L.A. Noire
I didn't know I wanted L.A. Noire until exactly 8 1/2 hours before it came out. A couple weeks before that, I was subjected to the same 30-second ad for it (the DLC from Gamestop to be exact) for every video of Catherine I was trying to watch. After watching this ad for the fifth time, Alex and I both swore a blood oath we'd never buy it. Not just because forcing your users to sit through the same 30 second ad for each and every 3 minute clip is the worst way to advertise, but also because the facial textures were hideous.
I should rephrase that - the textures are not hideous. How they lay on the overly flat facial skeleton is. In addition, "His head is way too big for his body," Alex commented, "He looks like an alien baby." And it was true. It was painfully obvious that a lot of love and caring went into this, but that same love wasn't put into connecting it realistically to a body, or keeping the proportions right.
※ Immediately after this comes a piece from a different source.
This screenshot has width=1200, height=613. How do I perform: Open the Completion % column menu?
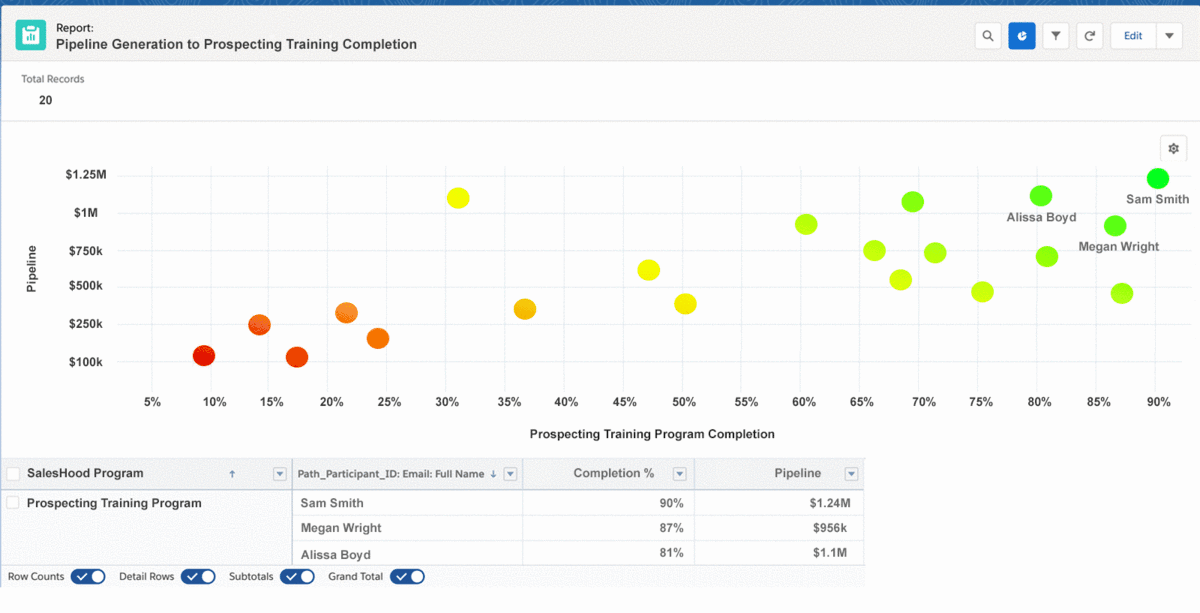679,473
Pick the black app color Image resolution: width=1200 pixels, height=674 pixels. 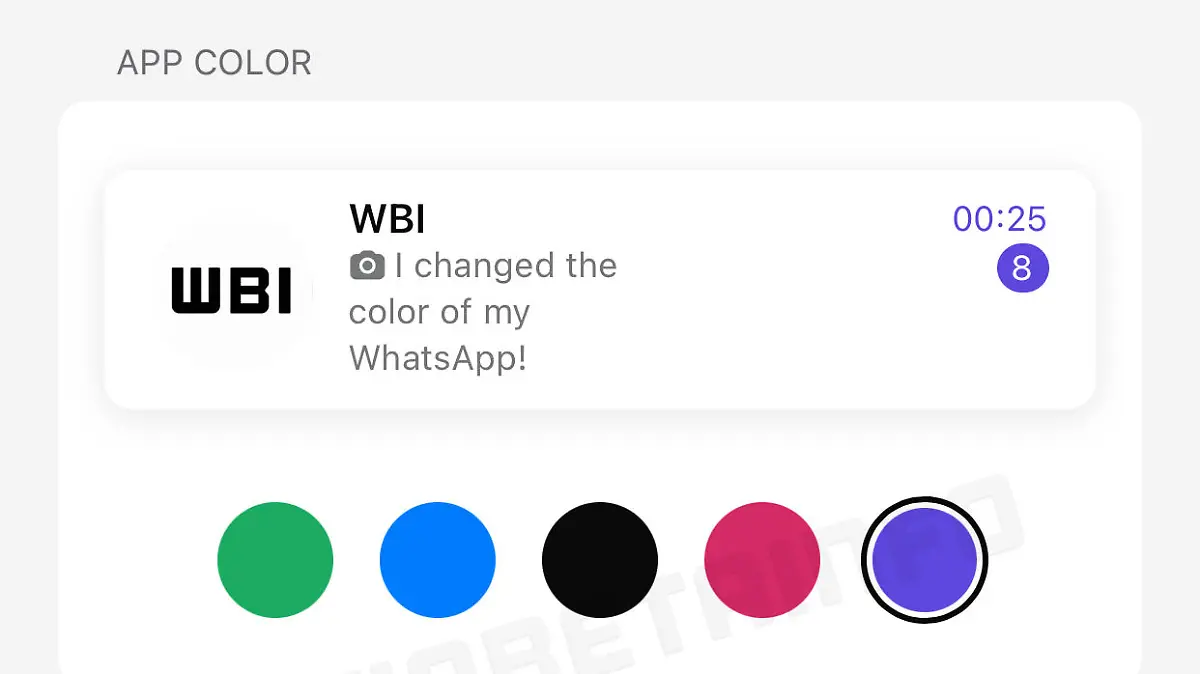pyautogui.click(x=600, y=560)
And I don't see why this facial technology deserves all the praise it's been getting. Much has been touted about how nothing is animated, these are the actors' true faces and performances we're seeing. Is that meant to be impressive? I'm way more impressed by a skillfully animated face (bonus points to not creeping me out) that is proportionate and seamless than just watching a video clip of some actor pasted on a flat face polygon. We had this technology in Lawnmower Man, didn't we?

Anyway, back to my point. After watching 300 seconds of the same horrifying clip, I put it out of my mind. When the day before release came around, I thought of the game again, and ended up watching a gameplay video. And then another. And another. I was hooked. What got me past the unnatural character models was how the game itself played; in essence, it was a point and click adventure game. Investigation scenes were your standard pixel hunt; puzzles would have to be done and clues put together. Interrogations were a clever evolution of dialogue trees. And, of course, the combat and gunplay that even adventure games have to have in order to sell more than 10 copies.
I'd made up my mind, and pre-ordered instantly. Thanks to the wonder of Amazon, 14 hours later, I had it in my hands and installed on my hard drive. All 3 discs.
Now, I won't bring up the godawful faces anymore, because I've already spent 400 words doing that.
They are really bad, though.
During my 20 hour playthrough, I ran the gamut of gameplay, and learned a lot of things. I investigated countless crime scenes, conducted a ton of interrogations against suspects (botching most of them), accrued well over $100,000 in vehicle damage, and murdered way more people than I brought to justice. I found out that in L.A., absolutely no one (not even traumatized 15 year olds or kind little old ladies) ever ever tells the truth on everything, or even most things. Going through the game's 21 story-based cases also taught me that I don't do well when I have to learn 10 new people's names and information every hour I start a new case. I also found my new favorite word: gamewell.
Throughout all this, sprinkled between chapters and in newspapers were flashbacks and views of other people's stories, all tying together multiple threads of several stories to one conclusion. I thought the ending, while well built up, fell flat on its face. While I can appreciate what they did, it was more the way they did it that bothered me. It took more than a few internet searches to even find out why, physically, what happened happened.
A game is more than its ending, though (or texture mapping), and this is one I thoroughly enjoyed throughout. And while there are many, many, many, many, many cases I didn't get a perfect 5-star mark on, right now I'm content with how things played out, because every mistake was my mistake, and it made all my cases gel together, lumps and all, in a cohesion that's unique to me. It's rare a well written narrative lets you feel like you influenced things like that.